Maar al die verhalen over Nonkel Juul… zijn die effectief gebeurd of is het je literaire pen die dat allemaal zo mooi beschrijft?
acht = echt
Toch heeft het wel iets die lange fietstochten met je vader!
Ik kan me nog herinneren dat we in de jaren 70 een aantal prachtig mooie zomers hadden. We hebben genoten aan het strand, met cafe of kroeg had ik in die tijd geen ervaring.
Ik realiseer me steeds meet dat onkel Juul dus acht heeft bestaan, een lompe vent, die alles er maar uitgooide. Hans
Ik zie de tijden van vroeger herleven door je verhaal. Menig keer heb ik mijn schoonvader uit de kroeg gaan halen om te komen eten. Niet dat de man lastig of dronken was, maar door de gezelligheid aldaar kon hij nooit afscheid nemen van zijn kameraden
Tja, redelijk onbeschoft natuurlijk om zo te praten. Haha..

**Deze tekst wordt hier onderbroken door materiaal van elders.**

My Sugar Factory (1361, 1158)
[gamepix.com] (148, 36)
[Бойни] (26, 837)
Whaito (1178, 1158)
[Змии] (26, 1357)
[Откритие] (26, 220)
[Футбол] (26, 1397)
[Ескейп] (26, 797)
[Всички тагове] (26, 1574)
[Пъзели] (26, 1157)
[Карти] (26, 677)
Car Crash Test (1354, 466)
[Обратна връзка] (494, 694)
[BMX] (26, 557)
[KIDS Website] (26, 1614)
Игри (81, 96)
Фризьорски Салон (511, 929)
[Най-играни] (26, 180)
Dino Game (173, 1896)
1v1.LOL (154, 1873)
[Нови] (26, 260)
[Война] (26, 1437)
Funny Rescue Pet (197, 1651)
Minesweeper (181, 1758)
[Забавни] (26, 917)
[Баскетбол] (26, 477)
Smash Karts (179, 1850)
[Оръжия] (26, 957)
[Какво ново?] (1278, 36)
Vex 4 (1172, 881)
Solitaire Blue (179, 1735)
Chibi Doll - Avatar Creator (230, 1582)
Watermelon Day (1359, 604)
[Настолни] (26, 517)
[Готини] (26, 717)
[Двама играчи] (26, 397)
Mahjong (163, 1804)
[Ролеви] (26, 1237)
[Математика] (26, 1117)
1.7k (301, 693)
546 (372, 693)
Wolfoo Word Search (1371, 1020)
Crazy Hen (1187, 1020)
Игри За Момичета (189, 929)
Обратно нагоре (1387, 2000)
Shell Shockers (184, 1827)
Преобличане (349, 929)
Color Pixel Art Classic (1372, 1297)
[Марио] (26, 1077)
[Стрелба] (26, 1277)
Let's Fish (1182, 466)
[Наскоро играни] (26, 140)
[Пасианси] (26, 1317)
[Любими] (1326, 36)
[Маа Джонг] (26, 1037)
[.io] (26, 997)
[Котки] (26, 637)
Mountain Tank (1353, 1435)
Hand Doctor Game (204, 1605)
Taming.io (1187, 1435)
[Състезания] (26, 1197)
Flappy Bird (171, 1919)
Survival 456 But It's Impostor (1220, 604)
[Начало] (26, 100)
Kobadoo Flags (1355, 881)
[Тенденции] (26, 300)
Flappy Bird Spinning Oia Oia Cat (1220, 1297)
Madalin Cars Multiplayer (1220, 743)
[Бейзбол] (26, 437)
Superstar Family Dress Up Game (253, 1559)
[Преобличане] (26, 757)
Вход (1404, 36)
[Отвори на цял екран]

En het leven gaat door ja. Hoe moeilijk dat soms ook is na een flinke tegenslag of verlies.
Nonkel Juul hield voor niets of niemand een blad voor de mond en zijn taalgebruik was niet bepaald “beschaafd”. Toch was hij een graag geziene gast bij velen.
zo is het precies , en ik vind het zo jammer
het was vroeger niet zo men vaak zegt ” beter ” zou bijna zeggen integendeel , maar men had wat voor elkander over
en jij als geen 1 heeft dat nog
ja het leven gaat door , toen en nu nog steeds
al is er veel veranderd als we dit schrijven naast zo iets als vandaag de dag leggen
wat mist ( in mijn ogen ) is de gemoedelijkheid die er toen heerste en welke bijna niet meer is
Tegenwoordig is het veel meer “ieder voor zich” en “grijpen wat je kan grijpen”. De sfeer is echt heel anders tegenwoordig dan in de jaren 70 van de vorige eeuw.